Written request 1
Return, word for word, the section of the passage on shareholder yield that opens with the words containing "When a public" and closes with "supply and demand.".

====

I call it the “hidden yield,” and if you are ignoring it, you’re missing roughly half of the cash companies distribute to investors.

NXPI doesn’t pay a dividend, yet it has a “hidden yield” of 7.4%, nearly double the average company in the S&P 500.

Investment manager Jim O’Shaughnessy, author of “What Works on Wall Street,” did a comprehensive review of this metric. He ran a study between 1927 and 2013 and found that investing in stocks with the highest levels of this “hidden yield” grew a $10,000 investment to $33 million — an average return of 9.8% per year after inflation.

Over the same period, a $10,000 investment in a broad market index returned just $5.5 million, or an average annual return of 7.5%. That’s a difference of $27.5 million.

The only real difference between the two results was a focus on shareholder yield.

Shareholder yield is the combination of a stock’s dividend yield and its buyback yield. As I said, many investors focus on dividends, but they often overlook the important buyback yield.

When a public firm purchases shares of its stock in the open market, it is called a stock buyback. Management takes the shares and deposits them in their corporate supply called Treasury stock. This reduces the company’s investible pool of outstanding shares, called the float.

If the same number of investors wants to own the stock but there are fewer shares available, the price will rise. Since there are fewer shares outstanding, the ones available in the market become more valuable. It’s the basic economic principle of supply and demand.

====

Written request 2
Retype the records below without any changes, starting with the line that contains "Given: Click the LocalizedResourceName line" and ending with the line that contains "point(825,261)". Include both of those lines and nothing else.

Given data
====

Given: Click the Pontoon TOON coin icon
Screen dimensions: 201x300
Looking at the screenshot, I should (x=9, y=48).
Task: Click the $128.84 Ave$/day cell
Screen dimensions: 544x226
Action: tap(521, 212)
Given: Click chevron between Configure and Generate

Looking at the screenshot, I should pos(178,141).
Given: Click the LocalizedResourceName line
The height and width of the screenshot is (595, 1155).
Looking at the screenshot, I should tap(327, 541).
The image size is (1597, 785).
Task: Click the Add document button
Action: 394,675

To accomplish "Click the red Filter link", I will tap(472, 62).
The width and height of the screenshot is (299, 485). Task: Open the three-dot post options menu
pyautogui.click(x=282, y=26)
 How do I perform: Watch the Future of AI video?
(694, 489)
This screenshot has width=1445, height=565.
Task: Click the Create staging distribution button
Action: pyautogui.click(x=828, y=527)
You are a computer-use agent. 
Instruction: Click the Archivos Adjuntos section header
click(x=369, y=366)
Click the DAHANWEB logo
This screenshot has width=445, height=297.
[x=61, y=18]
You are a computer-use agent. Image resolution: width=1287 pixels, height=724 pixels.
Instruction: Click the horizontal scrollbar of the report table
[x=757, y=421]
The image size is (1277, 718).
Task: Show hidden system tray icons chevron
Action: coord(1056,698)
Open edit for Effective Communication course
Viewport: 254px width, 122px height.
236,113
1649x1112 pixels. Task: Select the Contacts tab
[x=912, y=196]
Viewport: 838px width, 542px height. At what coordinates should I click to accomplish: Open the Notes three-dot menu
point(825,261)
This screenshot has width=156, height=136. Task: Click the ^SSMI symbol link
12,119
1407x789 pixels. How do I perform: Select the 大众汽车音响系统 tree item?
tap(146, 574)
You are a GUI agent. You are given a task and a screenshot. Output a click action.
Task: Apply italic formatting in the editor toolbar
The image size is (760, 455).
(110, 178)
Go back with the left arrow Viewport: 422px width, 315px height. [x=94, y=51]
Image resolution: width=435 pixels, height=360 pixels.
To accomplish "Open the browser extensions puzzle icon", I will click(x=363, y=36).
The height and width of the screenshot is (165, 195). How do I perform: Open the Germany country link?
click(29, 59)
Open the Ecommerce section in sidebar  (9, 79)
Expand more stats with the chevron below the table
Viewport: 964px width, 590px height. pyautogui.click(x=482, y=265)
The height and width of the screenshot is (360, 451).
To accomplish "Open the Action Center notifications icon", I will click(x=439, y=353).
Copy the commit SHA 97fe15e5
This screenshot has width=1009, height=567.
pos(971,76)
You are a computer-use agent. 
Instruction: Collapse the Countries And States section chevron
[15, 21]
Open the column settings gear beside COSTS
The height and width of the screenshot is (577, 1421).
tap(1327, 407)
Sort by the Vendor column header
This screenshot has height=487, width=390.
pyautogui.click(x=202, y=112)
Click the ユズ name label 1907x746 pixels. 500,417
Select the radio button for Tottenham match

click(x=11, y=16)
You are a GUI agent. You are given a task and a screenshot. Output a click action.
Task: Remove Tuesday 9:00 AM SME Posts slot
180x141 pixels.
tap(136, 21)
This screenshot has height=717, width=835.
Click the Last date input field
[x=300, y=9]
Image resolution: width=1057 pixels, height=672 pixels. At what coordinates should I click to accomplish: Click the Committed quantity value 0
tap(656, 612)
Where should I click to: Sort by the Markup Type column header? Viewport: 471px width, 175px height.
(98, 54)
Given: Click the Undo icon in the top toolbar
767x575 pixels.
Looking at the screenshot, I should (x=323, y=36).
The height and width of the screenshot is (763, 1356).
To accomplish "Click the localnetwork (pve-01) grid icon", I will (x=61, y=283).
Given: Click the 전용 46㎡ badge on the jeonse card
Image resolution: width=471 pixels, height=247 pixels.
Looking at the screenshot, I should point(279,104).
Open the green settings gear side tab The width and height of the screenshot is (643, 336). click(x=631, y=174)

====

Problem solution 1
When a public firm purchases shares of its stock in the open market, it is called a stock buyback. Management takes the shares and deposits them in their corporate supply called Treasury stock. This reduces the company’s investible pool of outstanding shares, called the float.

If the same number of investors wants to own the stock but there are fewer shares available, the price will rise. Since there are fewer shares outstanding, the ones available in the market become more valuable. It’s the basic economic principle of supply and demand.

Problem solution 2
Given: Click the LocalizedResourceName line
The height and width of the screenshot is (595, 1155).
Looking at the screenshot, I should tap(327, 541).
The image size is (1597, 785).
Task: Click the Add document button
Action: 394,675

To accomplish "Click the red Filter link", I will tap(472, 62).
The width and height of the screenshot is (299, 485). Task: Open the three-dot post options menu
pyautogui.click(x=282, y=26)
 How do I perform: Watch the Future of AI video?
(694, 489)
This screenshot has width=1445, height=565.
Task: Click the Create staging distribution button
Action: pyautogui.click(x=828, y=527)
You are a computer-use agent. 
Instruction: Click the Archivos Adjuntos section header
click(x=369, y=366)
Click the DAHANWEB logo
This screenshot has width=445, height=297.
[x=61, y=18]
You are a computer-use agent. Image resolution: width=1287 pixels, height=724 pixels.
Instruction: Click the horizontal scrollbar of the report table
[x=757, y=421]
The image size is (1277, 718).
Task: Show hidden system tray icons chevron
Action: coord(1056,698)
Open edit for Effective Communication course
Viewport: 254px width, 122px height.
236,113
1649x1112 pixels. Task: Select the Contacts tab
[x=912, y=196]
Viewport: 838px width, 542px height. At what coordinates should I click to accomplish: Open the Notes three-dot menu
point(825,261)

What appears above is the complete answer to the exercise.